Tenho um amigo que só foi assumir um relacionamento depois de 9 meses saindo com a menina.
Uma amiga que precisou insistir no mesmo cara por 2 anos, para finalmente ser elevada à categoria de namorada. Categoria essa que só durou 6 meses.
Conheci também um casal que não andavam de mãos dadas na rua, não se apresentavam como namorados, não trocavam carinhos em público, mas dormiam todas as noites juntos e se comportavam como um casal normal em casa ou em lugares fechados na presença de amigos íntimos. Esse casal me intrigou e quando perguntei ao amigo que tinhamos em comum sobre a relação deles, soube que o motivo por não terem ainda oficializado era porque ele a considerava muito feia e tinha vergonha dela.

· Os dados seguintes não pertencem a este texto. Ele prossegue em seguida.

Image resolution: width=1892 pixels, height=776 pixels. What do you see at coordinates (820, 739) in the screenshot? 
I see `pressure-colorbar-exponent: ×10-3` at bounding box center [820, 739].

Fiquei chocada, fiquei revoltada e depois fiquei com nojo. Alguns anos já se passaram desde o meu primeiro contato, mas soube que nada mudou entre eles. Ainda estão na mesma situação e ela ainda insiste e tem esperanças de ser finalmente valorizada e de um dia evoluírem para um relacionamento sério, sem que precise permanecer escondida nas vergonhas daquele rapaz imaturo, inseguro, e completamente babaca.

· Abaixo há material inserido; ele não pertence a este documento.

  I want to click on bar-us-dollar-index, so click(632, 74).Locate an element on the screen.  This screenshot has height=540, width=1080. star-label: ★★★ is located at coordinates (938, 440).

O que todas as histórias tem em comum é uma pessoa tentando ganhar o prêmio máximo – a outra pessoa – não por ser a melhor opção, mas por ser a única. A única opção a insistir por tanto tempo, a única opção a fazer de tudo por aquela pessoa, a única opção a aguentar tão pacientemente a espera desse convencimento emocional.Será mesmo que amor pode ser gerado por pressão? Será que é possível convencer o amado a amar de volta?

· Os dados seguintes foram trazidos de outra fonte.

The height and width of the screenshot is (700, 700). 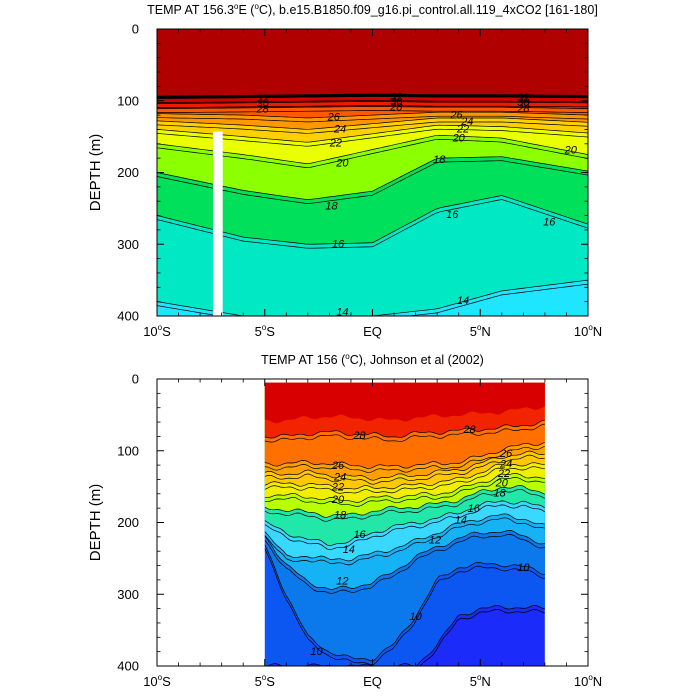 What do you see at coordinates (157, 331) in the screenshot?
I see `x-tick-label: 10oS` at bounding box center [157, 331].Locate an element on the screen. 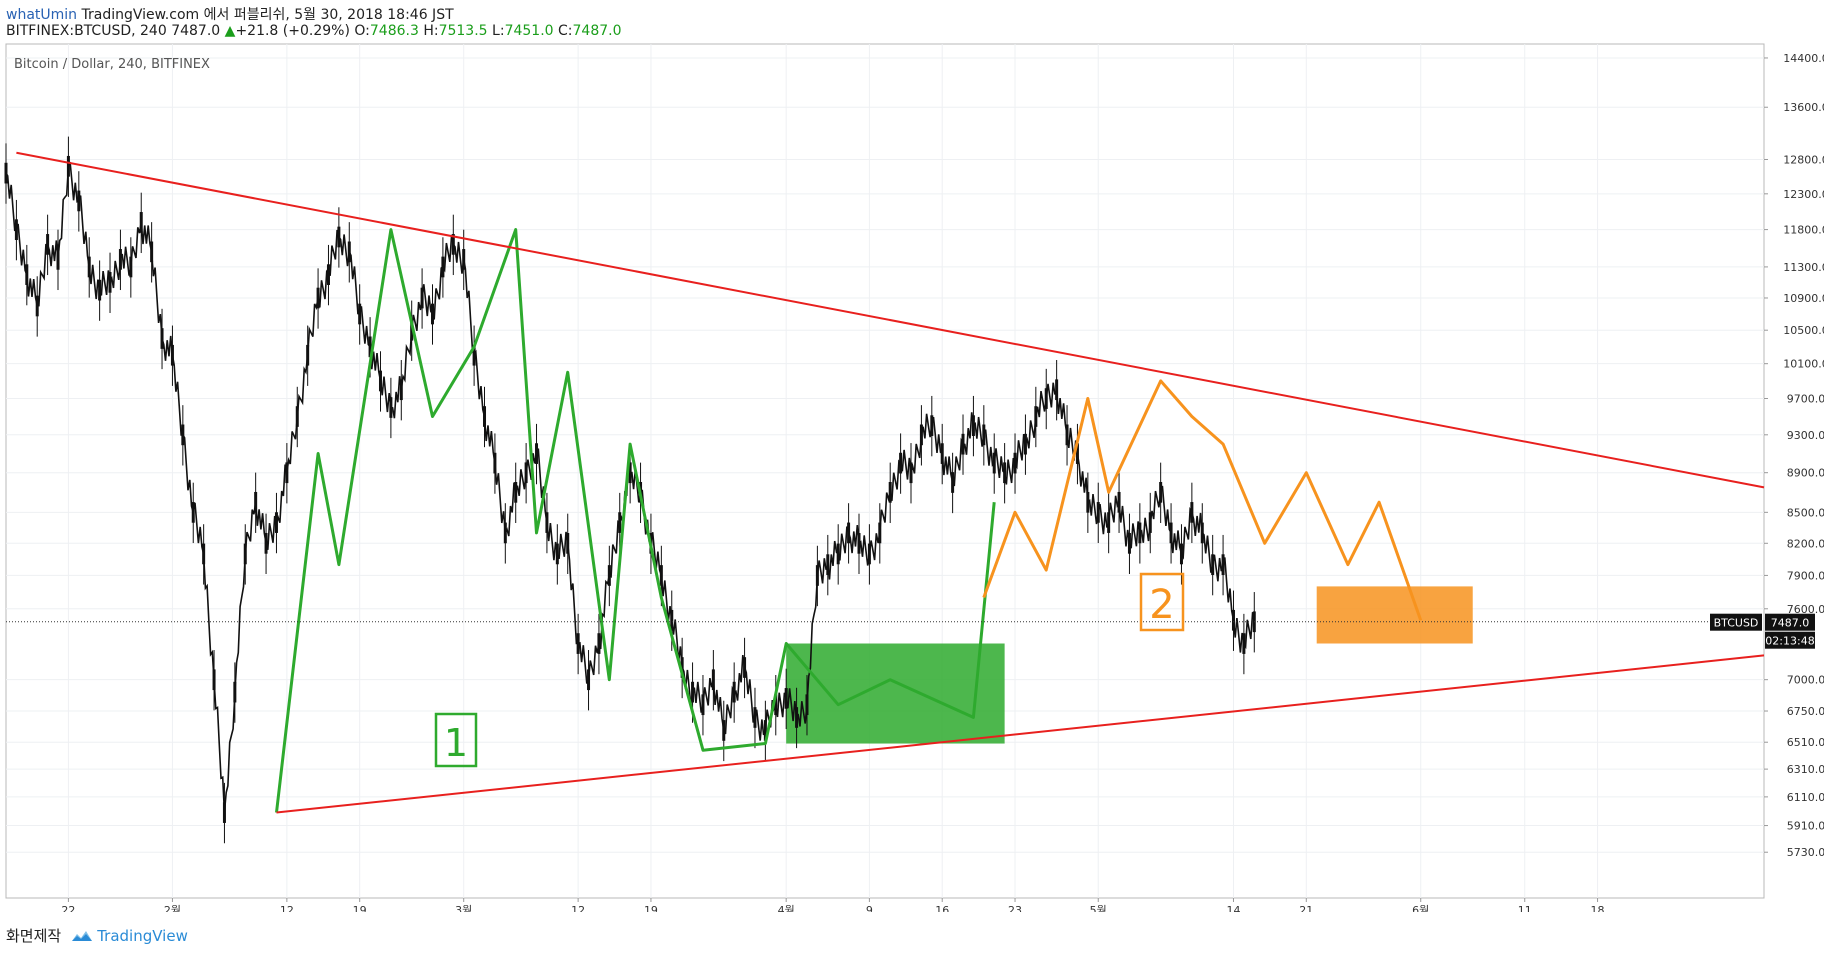  y-tick-label: 10500.0 is located at coordinates (1804, 330).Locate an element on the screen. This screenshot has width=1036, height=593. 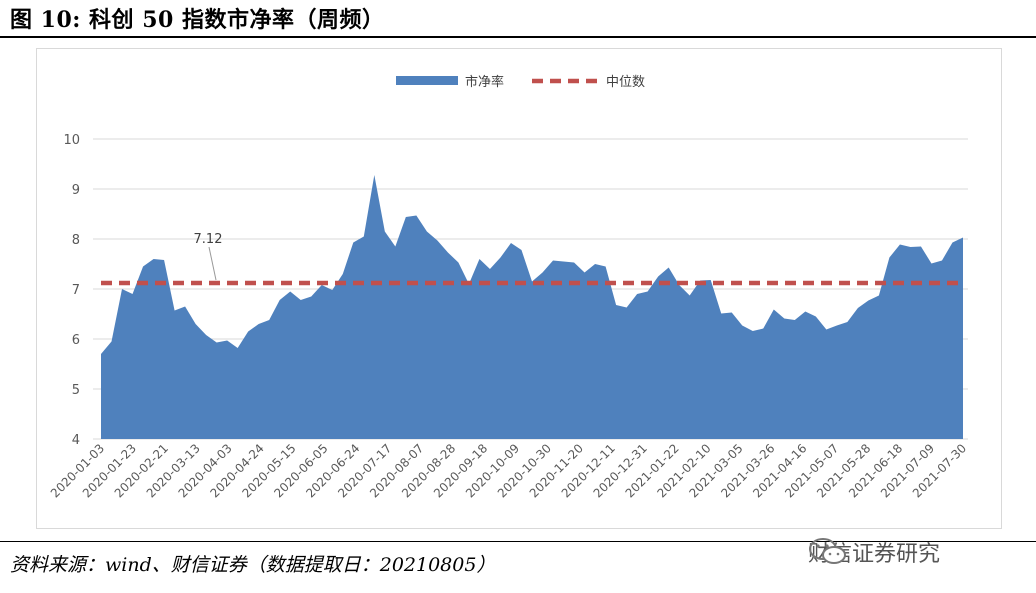
y-tick-label: 7 is located at coordinates (76, 290).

A tática se baseia no “acabar virando”. O que o pressionador quer não é necessariamente o amor, mas apenas a outra pessoa. De qualquer jeito, com qualquer sentimento, com qualquer intenção. Seja amando ou não, o importante é ter a pessoa. E do outro lado o pressionado acaba cedendo à pressão não porque deu valor àquela pessoa, não porque descobriu que a ama, mas por ser conveniente e comodo diante da situação dos dois.

Há outro fator também que todas as histórias tem, ou terão em comum: a forma como elas acabam.
Todo mundo quer se apaixonar, todo mundo quer se sentir embriagado de amor, todo mundo quer estar com a única pessoa que gostaria de estar, e o que acontece é que relacionamentos que começaram por livre e espontânea pressão chegam ao fim quando o pressionado encontra alguém que desperta, ou com possibilidades de despertar, essa paixão nele. O comodismo vai por água abaixo quando há a possibilidade de um amor fresquinho, saindo do forno, na porta ao lado.

O pressionador prefere não pensar nessa possibilidade. Acha que algo prenderá o outro. Talvez os anos de luta, o amor oferecido ou a lealdade, mas aqui vai uma verdade: Não importa o quanto você ofereça ao outro. Se ele não te amar de volta, mais cedo ou mais tarde ele irá embora.

Não existe uma receita para ser amado. Não existe uma fórmula matemática. Cada pessoa se apaixona por determinadas características, de determinadas pessoas. O amor ou é ou não é, simples assim. E quando não é, não há santo, não há prova, não há convencimento que mude isso.